» **Records excerpted from a collection**
########################################

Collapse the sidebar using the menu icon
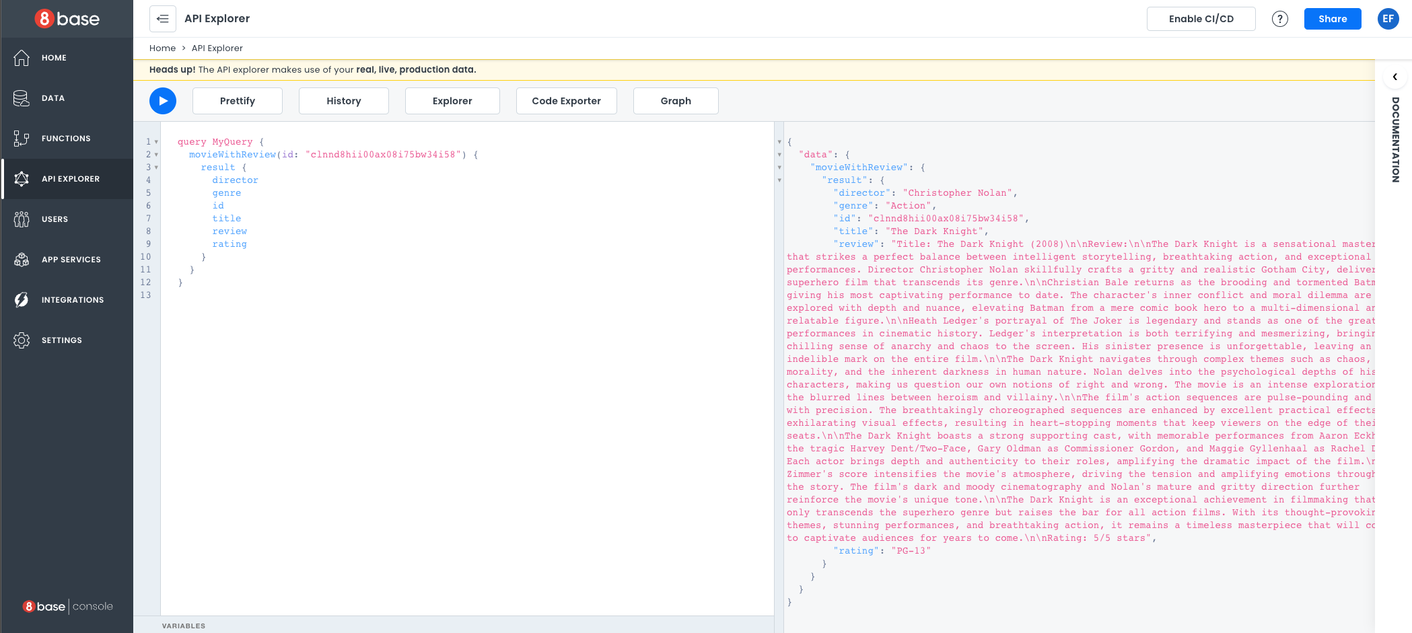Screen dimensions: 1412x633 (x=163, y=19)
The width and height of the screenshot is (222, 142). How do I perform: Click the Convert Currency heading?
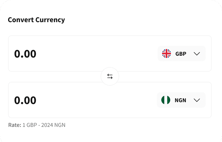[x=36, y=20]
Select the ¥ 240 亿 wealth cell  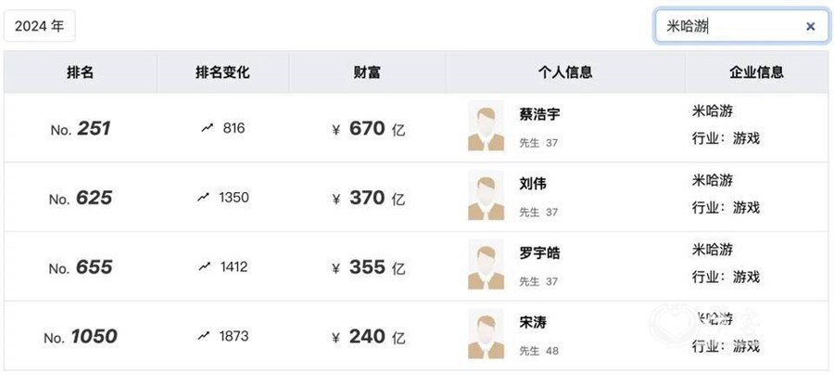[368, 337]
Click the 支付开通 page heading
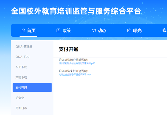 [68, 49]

########################################

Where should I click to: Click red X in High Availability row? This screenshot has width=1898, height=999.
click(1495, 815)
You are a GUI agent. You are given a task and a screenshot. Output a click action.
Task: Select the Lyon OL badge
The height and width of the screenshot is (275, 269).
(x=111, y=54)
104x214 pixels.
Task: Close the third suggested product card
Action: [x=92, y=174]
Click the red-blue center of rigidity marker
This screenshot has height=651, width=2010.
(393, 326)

########################################

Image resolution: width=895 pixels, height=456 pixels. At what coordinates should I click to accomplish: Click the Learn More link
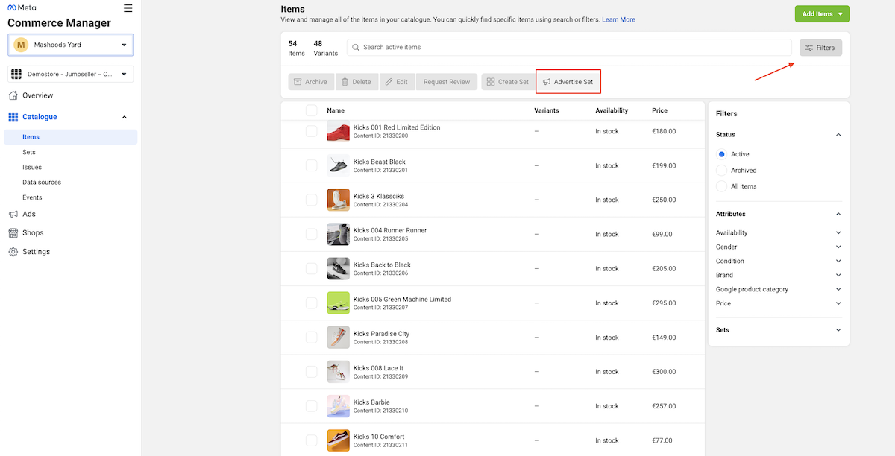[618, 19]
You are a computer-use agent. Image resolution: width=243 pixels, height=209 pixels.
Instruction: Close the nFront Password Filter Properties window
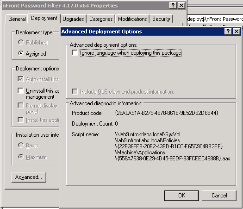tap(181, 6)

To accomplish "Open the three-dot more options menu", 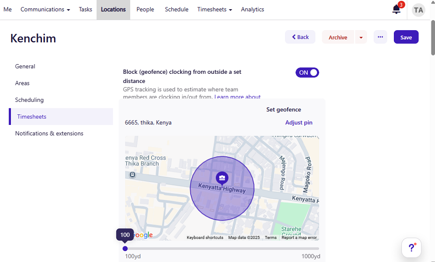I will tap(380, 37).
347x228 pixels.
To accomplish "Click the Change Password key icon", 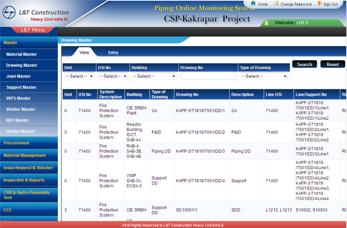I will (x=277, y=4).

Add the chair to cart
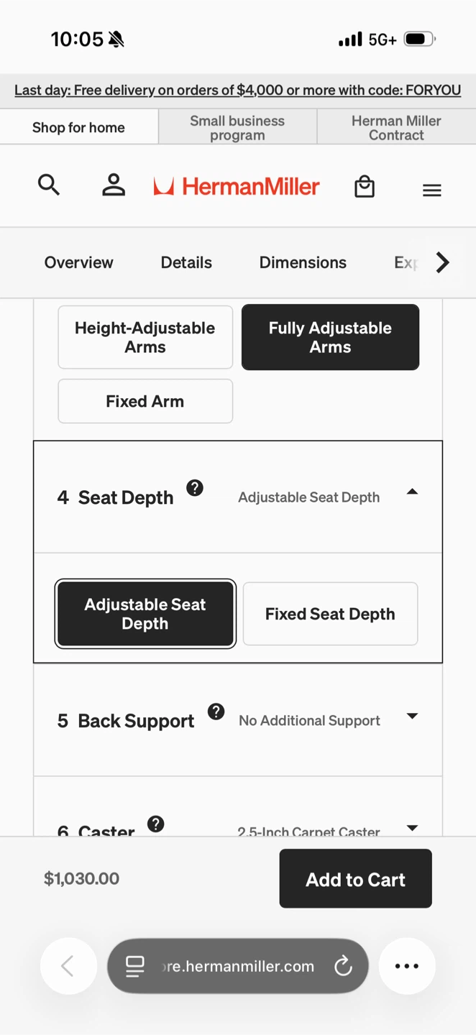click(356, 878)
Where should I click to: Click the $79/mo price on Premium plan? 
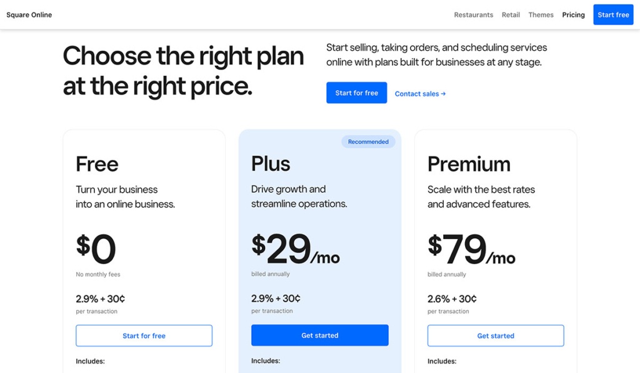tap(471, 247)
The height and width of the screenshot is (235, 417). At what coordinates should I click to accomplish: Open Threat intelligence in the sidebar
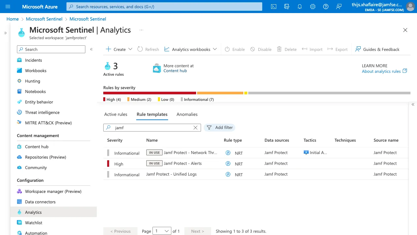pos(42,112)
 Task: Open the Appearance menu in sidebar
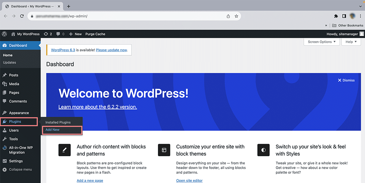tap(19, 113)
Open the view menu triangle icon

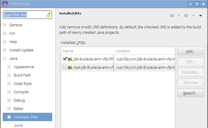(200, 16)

########################################

Wherever a line in the entries holds "agent", copy that line.

You are a GUI agent. You are given a task and a screenshot. Output a click action.
You are a computer-use agent. Image resolution: width=243 pixels, height=209 pixels.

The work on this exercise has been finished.